Table 1. Mean scald severity for barley accessions and Alberta cultivars, scald pathotype field study, Lacombe, Alberta, 2004.
 | Pathotype and scald severity (0-9 scale) | |
| Accession/cultivar† | Kasota | Seebe | CDC Earl | Harrington | Mean | Rating index |
| Abyssinian | 2.5 | 2.8 | 2.3 | 3.0 | 2.6 | 2.5 |
| AC Harper | 6.5 | 5.8 | 6.8 | 6.3 | 6.3 | 3.3 |
| AC Stacey | 9.0 | 4.5 | 3.8 | 3.5 | 5.2 | 17.3 |
| API/CM67-B//AGER | 8.3 | 6.5 | 6.5 | 5.5 | 6.7 | 8.3 |
| Atlas | 9.0 | 4.0 | 3.8 | 4.3 | 5.3 | 16.0 |
| Atlas46 | 4.5 | 2.5 | 4.0 | 3.8 | 3.7 | 6.3 |
| Atlas68 | 6.5 | 4.0 | 6.3 | 4.8 | 5.4 | 9.0 |
| CDC Dolly | 9.0 | 5.5 | 4.8 | 4.3 | 5.9 | 15.0 |
| CDC Earl | 6.3 | 6.5 | 9.0 | 8.5 | 7.6 | 10.3 |
| Duke | 5.5 | 5.5 | 7.5 | 7.5 | 6.5 | 8.0 |
| Falcon | 7.0 | 6.8 | 5.5 | 5.8 | 6.3 | 5.5 |
| Gatillo-Bar | 7.0 | 2.5 | 4.0 | 3.8 | 4.3 | 13.8 |
| Harrington | 9.0 | 9.0 | 8.8 | 8.3 | 8.8 | 2.5 |
| Jaeger | 6.8 | 4.8 | 8.8 | 7.5 | 6.9 | 12.8 |
| Johnston | 5.8 | 4.8 | 6.0 | 4.8 | 5.3 | 4.8 |
| Kasota | 8.8 | 4.3 | 3.8 | 3.5 | 5.1 | 16.3 |
| Kitchin | 4.8 | 4.0 | 4.3 | 3.8 | 4.2 | 3.3 |
| Leduc | 6.3 | 6.8 | 7.5 | 4.5 | 6.3 | 9.5 |
| Mahigan | 8.8 | 3.8 | 4.3 | 4.0 | 5.2 | 15.3 |
| Manny | 5.8 | 1.0 | 0.8 | 2.0 | 2.4 | 16.0 |
| Modoc | 6.0 | 6.5 | 8.0 | 6.5 | 6.8 | 6.0 |
| Niobe | 6.3 | 5.3 | 9.0 | 7.8 | 7.1 | 12.8 |
| Niska | 8.5 | 7.5 | 4.3 | 5.8 | 6.5 | 14.5 |
| Osiris | 3.8 | 1.5 | 3.0 | 2.5 | 2.7 | 7.3 |
| Peregrine | 7.0 | 8.0 | 7.5 | 7.3 | 7.4 | 3.3 |
| Ponoka | 8.5 | 5.0 | 3.8 | 3.8 | 5.3 | 15.5 |
| Seebe | 3.5 | 3.3 | 3.3 | 2.5 | 3.1 | 3.0 |
| Shyri | 3.8 | 3.8 | 3.5 | 3.8 | 3.7 | 0.8 |
| Trebi | 7.3 | 6.5 | 7.3 | 7.3 | 7.1 | 2.3 |
| Trochu | 7.8 | 6.5 | 8.0 | 6.5 | 7.2 | 5.8 |
| Turk | 3.3 | 2.8 | 5.8 | 4.0 | 3.9 | 9.8 |
| Vivar | 7.8 | 7.5 | 8.3 | 6.5 | 7.5 | 5.5 |
| LSD .05 | 1.1 | 1.5 | 1.3 | 1.1 | | |
| Mean pathotype severity | 6.6 | 5.0 | 5.6 | 5.1 | | |
† Hudson data not included due to winter growth habit. No symptoms occurred on Hudson with the Kasota, Seebe, and CDC Earl pathotypes, while trace to low scald levels were observed for the Harrington pathotype.

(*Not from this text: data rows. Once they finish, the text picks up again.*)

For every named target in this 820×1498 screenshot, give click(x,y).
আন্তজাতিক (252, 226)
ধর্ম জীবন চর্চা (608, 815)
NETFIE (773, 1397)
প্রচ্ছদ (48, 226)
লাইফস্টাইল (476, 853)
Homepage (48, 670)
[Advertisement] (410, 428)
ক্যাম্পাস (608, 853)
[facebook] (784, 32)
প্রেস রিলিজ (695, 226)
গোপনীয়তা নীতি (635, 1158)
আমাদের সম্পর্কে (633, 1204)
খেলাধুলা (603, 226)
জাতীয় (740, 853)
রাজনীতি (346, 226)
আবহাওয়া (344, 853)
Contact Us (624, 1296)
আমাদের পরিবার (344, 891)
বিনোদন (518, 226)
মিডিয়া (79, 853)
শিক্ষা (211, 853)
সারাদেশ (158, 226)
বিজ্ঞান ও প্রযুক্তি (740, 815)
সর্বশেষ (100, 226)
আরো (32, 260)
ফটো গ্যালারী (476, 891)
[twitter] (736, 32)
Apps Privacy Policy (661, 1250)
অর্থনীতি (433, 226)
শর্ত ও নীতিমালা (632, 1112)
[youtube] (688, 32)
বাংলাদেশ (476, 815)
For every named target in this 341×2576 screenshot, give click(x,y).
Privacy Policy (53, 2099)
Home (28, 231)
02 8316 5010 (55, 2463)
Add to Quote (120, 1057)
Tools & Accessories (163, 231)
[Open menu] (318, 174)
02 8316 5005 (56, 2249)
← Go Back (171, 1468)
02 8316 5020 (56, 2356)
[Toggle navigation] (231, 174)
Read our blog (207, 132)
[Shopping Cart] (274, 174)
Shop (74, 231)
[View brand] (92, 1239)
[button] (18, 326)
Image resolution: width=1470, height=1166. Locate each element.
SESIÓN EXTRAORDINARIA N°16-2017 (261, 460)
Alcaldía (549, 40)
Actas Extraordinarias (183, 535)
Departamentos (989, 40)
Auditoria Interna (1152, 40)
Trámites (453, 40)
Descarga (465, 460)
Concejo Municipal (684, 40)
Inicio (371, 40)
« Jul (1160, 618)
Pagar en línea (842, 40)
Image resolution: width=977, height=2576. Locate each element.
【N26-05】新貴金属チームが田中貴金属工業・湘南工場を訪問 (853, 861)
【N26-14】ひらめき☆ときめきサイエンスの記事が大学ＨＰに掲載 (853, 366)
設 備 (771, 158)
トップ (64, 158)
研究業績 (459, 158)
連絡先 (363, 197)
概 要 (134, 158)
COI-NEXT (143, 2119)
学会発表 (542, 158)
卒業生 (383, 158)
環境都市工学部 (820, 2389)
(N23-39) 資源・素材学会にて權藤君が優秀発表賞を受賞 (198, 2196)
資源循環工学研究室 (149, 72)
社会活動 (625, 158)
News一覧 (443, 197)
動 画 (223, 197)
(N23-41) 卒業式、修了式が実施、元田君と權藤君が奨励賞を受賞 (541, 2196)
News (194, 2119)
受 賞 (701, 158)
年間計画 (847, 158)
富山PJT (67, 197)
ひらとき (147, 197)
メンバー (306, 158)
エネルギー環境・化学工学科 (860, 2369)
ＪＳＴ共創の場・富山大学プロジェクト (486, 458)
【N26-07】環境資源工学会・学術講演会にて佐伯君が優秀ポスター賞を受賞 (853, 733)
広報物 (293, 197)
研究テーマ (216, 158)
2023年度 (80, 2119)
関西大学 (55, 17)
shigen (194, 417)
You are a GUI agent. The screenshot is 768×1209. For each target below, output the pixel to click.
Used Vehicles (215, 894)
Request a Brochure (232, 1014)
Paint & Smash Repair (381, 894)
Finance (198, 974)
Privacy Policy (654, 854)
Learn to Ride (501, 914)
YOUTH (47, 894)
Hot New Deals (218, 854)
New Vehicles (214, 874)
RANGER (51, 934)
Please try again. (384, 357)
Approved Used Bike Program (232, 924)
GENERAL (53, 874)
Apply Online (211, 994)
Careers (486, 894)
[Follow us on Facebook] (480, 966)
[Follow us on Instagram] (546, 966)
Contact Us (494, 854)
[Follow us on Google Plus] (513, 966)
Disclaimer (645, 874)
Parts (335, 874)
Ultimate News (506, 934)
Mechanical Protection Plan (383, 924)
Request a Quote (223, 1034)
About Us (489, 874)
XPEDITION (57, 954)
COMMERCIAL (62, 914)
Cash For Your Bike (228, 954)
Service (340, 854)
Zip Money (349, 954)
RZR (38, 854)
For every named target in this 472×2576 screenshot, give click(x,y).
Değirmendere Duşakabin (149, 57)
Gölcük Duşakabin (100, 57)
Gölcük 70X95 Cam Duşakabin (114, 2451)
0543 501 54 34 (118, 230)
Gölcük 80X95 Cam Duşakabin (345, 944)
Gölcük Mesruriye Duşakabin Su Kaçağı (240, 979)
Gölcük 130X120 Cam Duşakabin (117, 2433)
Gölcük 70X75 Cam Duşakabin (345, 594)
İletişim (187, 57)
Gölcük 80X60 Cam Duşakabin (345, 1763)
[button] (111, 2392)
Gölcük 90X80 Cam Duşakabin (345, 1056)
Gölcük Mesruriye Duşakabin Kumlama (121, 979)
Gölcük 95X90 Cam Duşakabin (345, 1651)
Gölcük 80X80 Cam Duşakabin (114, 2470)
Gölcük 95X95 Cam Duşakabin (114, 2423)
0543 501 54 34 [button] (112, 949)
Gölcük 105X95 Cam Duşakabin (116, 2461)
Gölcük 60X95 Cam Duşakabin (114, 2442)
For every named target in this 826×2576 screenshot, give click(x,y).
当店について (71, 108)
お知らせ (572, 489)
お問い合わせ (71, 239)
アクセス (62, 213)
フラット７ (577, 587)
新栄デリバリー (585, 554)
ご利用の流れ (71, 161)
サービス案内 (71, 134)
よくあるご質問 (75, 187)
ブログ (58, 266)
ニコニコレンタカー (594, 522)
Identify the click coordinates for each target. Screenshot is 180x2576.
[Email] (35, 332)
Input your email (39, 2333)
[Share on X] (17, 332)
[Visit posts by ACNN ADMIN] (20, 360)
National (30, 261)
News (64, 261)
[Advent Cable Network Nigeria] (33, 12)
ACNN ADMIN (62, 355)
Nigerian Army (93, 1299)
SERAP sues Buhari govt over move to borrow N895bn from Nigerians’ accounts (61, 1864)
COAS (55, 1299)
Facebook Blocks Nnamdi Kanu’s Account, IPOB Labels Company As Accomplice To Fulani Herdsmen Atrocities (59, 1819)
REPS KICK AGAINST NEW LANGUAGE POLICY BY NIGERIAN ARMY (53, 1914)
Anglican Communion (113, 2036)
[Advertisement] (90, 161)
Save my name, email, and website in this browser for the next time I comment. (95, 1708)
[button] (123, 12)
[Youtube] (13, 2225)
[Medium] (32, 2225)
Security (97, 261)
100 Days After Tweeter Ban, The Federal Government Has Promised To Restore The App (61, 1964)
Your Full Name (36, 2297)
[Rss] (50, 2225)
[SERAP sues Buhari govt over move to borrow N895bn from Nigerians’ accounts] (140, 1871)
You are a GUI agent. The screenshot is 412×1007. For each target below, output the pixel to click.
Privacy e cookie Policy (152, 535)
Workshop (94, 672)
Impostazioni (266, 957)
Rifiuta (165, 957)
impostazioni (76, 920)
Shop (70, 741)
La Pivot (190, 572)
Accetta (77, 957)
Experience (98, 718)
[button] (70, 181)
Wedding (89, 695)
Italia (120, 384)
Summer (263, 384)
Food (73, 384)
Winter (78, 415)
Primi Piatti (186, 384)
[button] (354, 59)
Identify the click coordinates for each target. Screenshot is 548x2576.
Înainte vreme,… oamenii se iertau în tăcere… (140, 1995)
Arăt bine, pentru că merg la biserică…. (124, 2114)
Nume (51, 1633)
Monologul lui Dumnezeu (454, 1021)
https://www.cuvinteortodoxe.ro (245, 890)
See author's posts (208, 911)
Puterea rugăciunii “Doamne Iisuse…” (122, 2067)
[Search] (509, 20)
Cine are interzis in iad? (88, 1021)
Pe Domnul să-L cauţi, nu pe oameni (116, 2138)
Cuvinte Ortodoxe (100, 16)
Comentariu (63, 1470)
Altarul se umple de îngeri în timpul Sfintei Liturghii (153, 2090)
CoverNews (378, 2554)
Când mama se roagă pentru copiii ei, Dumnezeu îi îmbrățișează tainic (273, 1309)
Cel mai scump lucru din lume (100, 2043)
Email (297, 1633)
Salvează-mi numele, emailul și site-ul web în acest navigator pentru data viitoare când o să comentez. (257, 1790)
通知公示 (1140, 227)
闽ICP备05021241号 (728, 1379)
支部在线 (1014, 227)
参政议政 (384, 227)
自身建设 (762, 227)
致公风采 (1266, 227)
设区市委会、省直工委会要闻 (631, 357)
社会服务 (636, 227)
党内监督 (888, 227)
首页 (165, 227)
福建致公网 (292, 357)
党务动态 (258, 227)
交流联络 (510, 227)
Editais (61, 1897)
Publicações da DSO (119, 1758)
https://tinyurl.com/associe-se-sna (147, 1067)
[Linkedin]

When averaged over the four separate pathotype experiments, cultivars Manny and Seebe had among the lowest scald severities, while Harrington, CDC Earl, Vivar, Peregrine, Trochu, Niobe, and Jaeger had among the highest levels of scald, while the remaining cultivars had intermediate disease levels. Of the accessions, Abyssinian, Shyri, Osiris, Atlas46 and Turk had among the lowest disease severities, while API/CM67-B//AGER, Modoc, and Trebi had the highest scald levels. A greater potential for pathotype specific responses were indicated by the ranking index for a number of cultivars with higher index values, especially for AC Stacey, CDC Dolly, Kasota, Mahigan, Manny, and Ponoka. For example, AC Stacey, Kasota, Manny, and Ponoka tended to have the highest levels of disease with the Kasota pathotype, while CDC Earl, Duke and Niobe tended to have the highest rating when inoculated with either the CDC Earl or Harrington pathotype. Accessions with the highest index values included Atlas, which tended to have the highest rating with the Kasota pathotype. Consistently low ratings over all pathotypes and lower rating index values occurred for Seebe, Shyri, Osiris, Abyssinian, and Kitchin, while consistently higher ratings and lower index values occurred for Harrington, Peregrine, and Trebi.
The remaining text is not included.